Snow & Ice Operations
During snow and ice control operations, routine operations of the Public Works and Police Departments are of secondary importance. The Director of Public Works, through his/her designee, has overall responsibility for snow and ice control operations. The Public Works Director, or in his/her absence, other supervisory staff personnel, shall be responsible to monitor weather conditions, determine the appropriate number and type of equipment necessary, and dispatch crew members in a timely manner to perform activities as required.
Each storm event may dictate a different response to facilitate vehicle travel.
Snow Accumulation of 1 to 2 Inches
Sand trucks will be dispatched to begin spreading sand/salt mixture on Snow Emergency Route streets. These streets will continue to be monitored until the snow event has ended and/or streets are sufficiently sanded. In the event of continued snowfall, the operation will include the addition of plowing. This type of activity would continue until the snowfall has ceased and/or until approximately 9 p.m. If necessary, the activity would resume at approximately 2 a.m. the next day and continue until streets are maintained to the level as defined in this policy.
Snow Accumulation of 2 to 5 Inches
Beginning at approximately 2 a.m., dependent on the time that the actual snowfall stops, crews will be dispatched to completely plow city streets. Plowing operations will continue until all streets have been plowed and sanded to facilitate vehicular travel. Operations would normally be completed within 10 hours of the start time.
Snow Accumulation of 6 Inches or Greater
In this instance (in one snow event or successive snow events) or in anticipation of it, the Public Works Director, Chief Law Enforcement Official, or their designees, will declare a snow emergency which begins at midnight. To assure that the community is informed of the snow emergency, typically, an announcement will be made on the local media (radio station, TV Cable Channel 6, or if newspaper deadline can be met, in the news briefs) by 6 p.m. on the day preceding the snow emergency. The emergency exists because of snow or other winter related conditions creating a hazardous road condition or impedes the movement of fire, health, police, emergency or other vehicular traffic. The goal of the announcement is to clear vehicles from streets to allow the safe and effective removal of snow or ice.

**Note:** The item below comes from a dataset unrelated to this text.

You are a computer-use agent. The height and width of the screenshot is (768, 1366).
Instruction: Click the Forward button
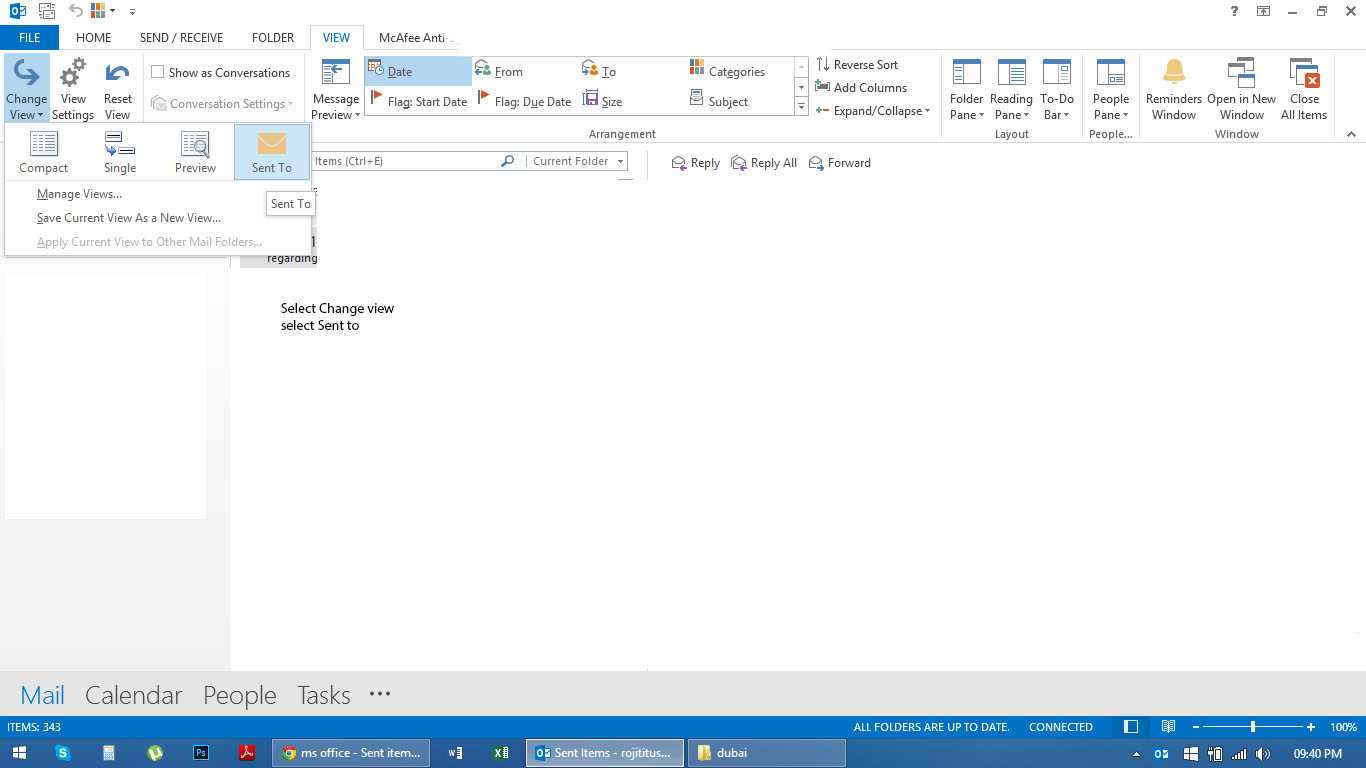click(840, 163)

View more information regarding snow emergencies.
Snow & Ice Control Policy
This policy has been in place since 1997. City staff reviews the policy periodically and updates as necessary to reflect current procedures and materials used. The most recent changes were approved by Council at the meeting of the City Council on January 28, 2013.
Most of the changes were in the wording such as changing the term “sanding” to “treated salt,” and “sanding trucks” to “plow trucks,” as sand is rarely used in our efforts to keep the streets clear. We also now use a product called Ice Bite 55 instead of Geomelt. This is the same product used in the past, just being supplied by a different vendor. The previous policy stated that in a 1 to 2 inch snowfall, sanding would take place first, which has now been changed to say that plowing will be done first.
Equipment & Crews
Another minor change was to the equipment and staff needed for a single snow removal event. This was updated to show the reduction of 1 full-time employee and one pickup, which were the results of budget cuts within the past few years, and changes in equipment used at the Airport. The Policy also reflects the addition of the use of the Sentence to Service (STS) and Institution Community Work Crews (ICWC) crews for the removal of snow from sidewalks.